Conforme foi noticiado pelo acrítica.com, em maio de 2011, uma clareira de quase 300 metros foi aberta no local, que é uma Área de Preservação Permanente (APP), de forma ilegal para a construção de um porto irregular que não possuía licença ambiental do Instituto de Proteção Ambiental do Amazonas (Ipaam) e nem autorização da Agência Nacional de Transportes Aquaviários (Antaq).
A ação acabou por extrair toda a mata ciliar da área. Lá, permanece uma estrutura de ferro e, mesmo após determinação da Secretaria Municipal de Meio Ambiente e Sustentabilidade (Semmas), em março do ano passado, para a paralisação da obra, o MPF encontrou indícios de que a mesma teve continuidade.

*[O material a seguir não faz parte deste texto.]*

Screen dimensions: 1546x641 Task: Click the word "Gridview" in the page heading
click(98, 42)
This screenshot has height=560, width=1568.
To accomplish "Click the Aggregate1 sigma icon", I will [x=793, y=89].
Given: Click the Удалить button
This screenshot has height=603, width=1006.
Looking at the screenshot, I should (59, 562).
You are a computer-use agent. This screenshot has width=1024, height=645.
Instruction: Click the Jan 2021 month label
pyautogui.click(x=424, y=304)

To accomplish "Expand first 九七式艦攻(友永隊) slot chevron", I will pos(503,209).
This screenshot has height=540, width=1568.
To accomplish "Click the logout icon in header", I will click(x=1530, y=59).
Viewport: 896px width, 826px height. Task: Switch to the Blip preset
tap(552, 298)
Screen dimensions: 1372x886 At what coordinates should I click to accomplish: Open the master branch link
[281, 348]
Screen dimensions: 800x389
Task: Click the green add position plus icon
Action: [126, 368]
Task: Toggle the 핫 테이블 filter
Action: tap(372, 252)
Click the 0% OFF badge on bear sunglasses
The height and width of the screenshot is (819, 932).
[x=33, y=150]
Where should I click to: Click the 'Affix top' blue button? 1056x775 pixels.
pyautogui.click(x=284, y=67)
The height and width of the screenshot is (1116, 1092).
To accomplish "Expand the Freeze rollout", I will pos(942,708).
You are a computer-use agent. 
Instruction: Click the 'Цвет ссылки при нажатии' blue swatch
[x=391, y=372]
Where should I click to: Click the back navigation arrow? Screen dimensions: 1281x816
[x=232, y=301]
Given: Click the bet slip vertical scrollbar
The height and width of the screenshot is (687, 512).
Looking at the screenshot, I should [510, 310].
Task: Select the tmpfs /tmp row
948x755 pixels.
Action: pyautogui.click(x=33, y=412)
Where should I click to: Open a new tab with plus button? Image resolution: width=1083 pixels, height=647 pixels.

Sendo assim, o MPF pediu, além do embargo da obra e a aplicação de multa, a busca e apreensão de máquinas e equipamentos de construção civil que se encontrarem no local, pedido que também foi acatado pelo MPF, bem como “a expedição de mandado busca e apreensão dos presentes autos, no escritório da advogada da ré, Izabel de Souza Oliveira devendo entregá-los ao oficial de Justiça”, que deverá ocorrer com o apoio da Polícia Federal (PF).
Anterior à decisão, a empresa Amazon Aço já havia recebido multas administrativas por parte do Ipaam, no valor de R$1,3 milhão, “por fazer intervenção em área de preservação permanente”, e de R$17,7 mil “por operar sem a devida licença ambiental”, segundo informações contidas nos autos.
A reportagem entrou em contato com a empresa e uma funcionária informou que a direção não iria se pronunciar porque ainda não foi notificada.